:: DATA EXCERPTS ::

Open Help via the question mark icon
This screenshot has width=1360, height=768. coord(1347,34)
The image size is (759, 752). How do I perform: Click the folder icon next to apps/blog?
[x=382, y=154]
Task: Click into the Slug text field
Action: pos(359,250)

:::

EXERCISE TASK — Copy the records above word for word, line by line.

RESPONSE TO THE EXERCISE —
Open Help via the question mark icon
This screenshot has width=1360, height=768. coord(1347,34)
The image size is (759, 752). How do I perform: Click the folder icon next to apps/blog?
[x=382, y=154]
Task: Click into the Slug text field
Action: pos(359,250)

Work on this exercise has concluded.